● Çözülecek Görev A:
Kayıtlarda “pixels” dizesini içeren satırların hepsini toplayın. Büyük-küçük harf ayrımı gözetilmelidir.

******************************

Hayat Boyu Öğrenme Genel Müdürlüğü

8 Eylül Dünya Okuma Yazma Günü Mesajı

8 Eylül Dünya Okuma Yazma Günü Mesajı

8 EYLÜL DÜNYA OKUMA YAZMA GÜNÜ MESAJI

Okuryazarlık temel bir insan hakkıdır ve yaşam boyu öğrenmenin ilk basamağını oluşturmaktadır. Bireylerin hayatlarını dönüştürebilmesi, diğer insanlarla sosyalleşebilmesi ve insani gelişimini tamamlayabilmesi için okuma yazma bilmesi gerekmektedir. Okuma yazma enstrümanı kişinin sağlığını korumasına, gelirini artırmasına ve sosyalleşmesine imkân sağlamaktadır. Okuryazarlık düzeyinin yüksek olması insanların ve toplumların yaşam kalitesini yükseltirken, cehalet ise ancak iyi bir yaşam kalitesinin önünde aşılmaz bir duvar gibi yükselmekte ve toplumsal alandan dışlanmaya ve şiddete sebep olmaktadır.

Tüm insanların okuma yazma hakkından yararlanabilmesi ve cehaletin ortadan kaldırılması için Birleşmiş Milletler Eğitim, Bilim ve Kültür Teşkilatı (UNESCO) “8 Eylül Okuma Yazma Günü”nü bu yıl ellinci kez kutluyor. UNESCO teşkilatı dünyadaki bütün ülkelerin ulusal ve uluslararası örgün ve yaygın eğitim organizasyonlarıyla birlikte hareket ederek 65 yıldır okumaz yazmazlık sorunuyla mücadele etmektedir. UNESCO her yıl dünyada yetişkinlere yönelik okuryazarlık alanında yapılan çalışmalara destek vermekte ve son yıllarda daha çok genel gruplara yönelik yapılan okuma yazma eğitimi çalışmalarından çok dezavantajlı ve savunmasız toplum kesimleri ile marjinal gruplara yönelik gerçekleştirilen çalışmaları ödüllendirmektedir.

Dünyadaki 15 yaş ve üstü okuma yazma bilmeme oranı 1970 ile 2005 yılları arasında yarı yarıya düşmüş olsa da, hâlâ dünya çapında 758 milyon yetişkin insan okuyamıyor ya da kendini ifade edecek basit bir cümleyi yazamıyor. Gençlerin bir kısmı ve yetişkinlerin büyük bir bölümü temel okuma yazma becerilerinden yoksun, yetişkinlerin önemli bir bölümü ancak temel düzeyde okuma yazma becerisine sahip ve fonksiyonel olarak okuryazar değil, ancak basit cümleleri okuyup yazabiliyor fakat kısa metinleri yazmada başarısız olmaktalar. Okula gittiği hâlde okuryazar olmayan yetişkinler mevcut ne yazık ki! Dünyanın birçok yerinde, okuma yazma bilmeyenlerin üçte ikisini hâlen dramatik olarak genç kızlar ve kadınlar oluşturmaktadır.

******************************

● Çözülecek Görev B:
Okuma yazma günü mesajında “Dünyadaki 15 yaş” sözlerinden “ve kadınlar oluşturmaktadır.” sözlerine kadar uzanan bölümün tamamını hiçbir değişiklik yapmadan yazıya geçirin.

******************************

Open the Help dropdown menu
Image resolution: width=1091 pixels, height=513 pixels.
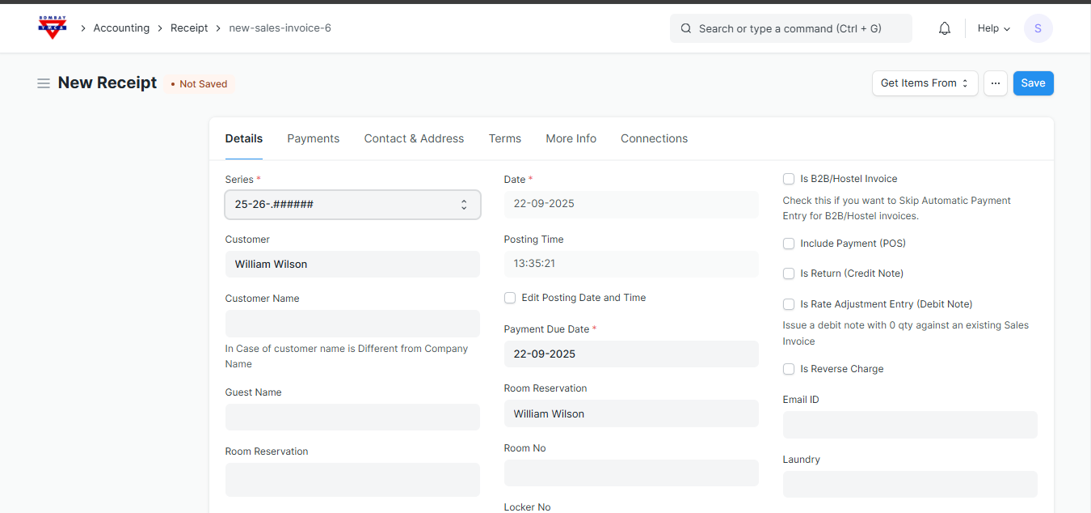[993, 28]
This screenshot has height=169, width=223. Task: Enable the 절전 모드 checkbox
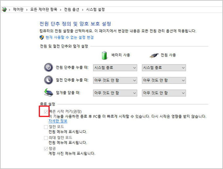tap(46, 127)
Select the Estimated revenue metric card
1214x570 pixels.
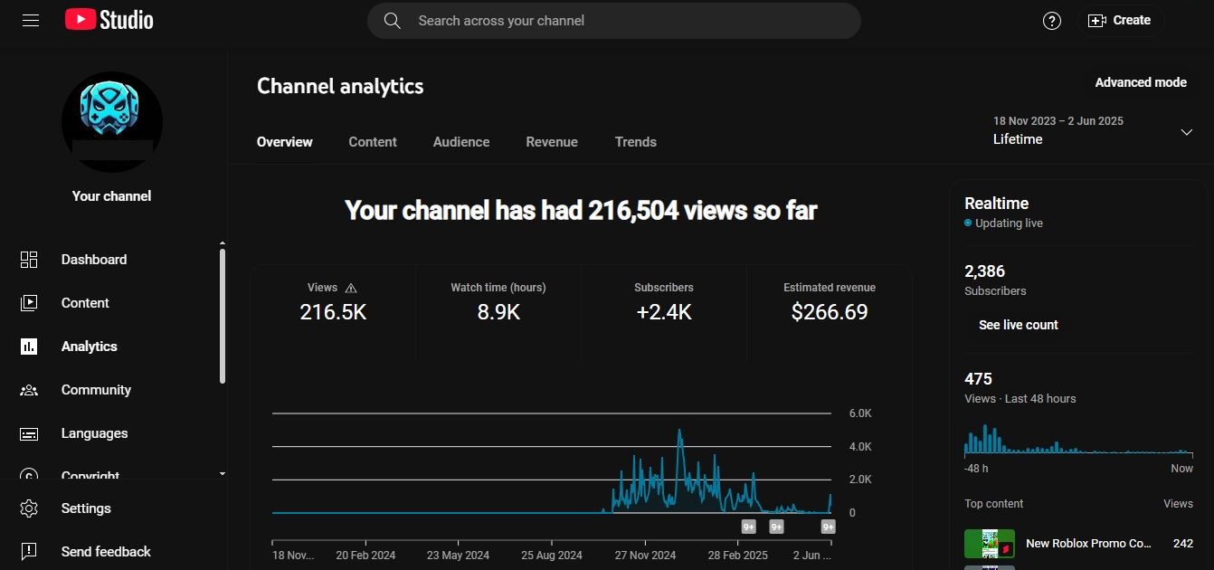tap(829, 303)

******************************

● Örnek Çözüm A:
Image resolution: width=1091 pixels, height=513 pixels.
1214x570 pixels.

● Örnek Çözüm B:
Dünyadaki 15 yaş ve üstü okuma yazma bilmeme oranı 1970 ile 2005 yılları arasında yarı yarıya düşmüş olsa da, hâlâ dünya çapında 758 milyon yetişkin insan okuyamıyor ya da kendini ifade edecek basit bir cümleyi yazamıyor. Gençlerin bir kısmı ve yetişkinlerin büyük bir bölümü temel okuma yazma becerilerinden yoksun, yetişkinlerin önemli bir bölümü ancak temel düzeyde okuma yazma becerisine sahip ve fonksiyonel olarak okuryazar değil, ancak basit cümleleri okuyup yazabiliyor fakat kısa metinleri yazmada başarısız olmaktalar. Okula gittiği hâlde okuryazar olmayan yetişkinler mevcut ne yazık ki! Dünyanın birçok yerinde, okuma yazma bilmeyenlerin üçte ikisini hâlen dramatik olarak genç kızlar ve kadınlar oluşturmaktadır.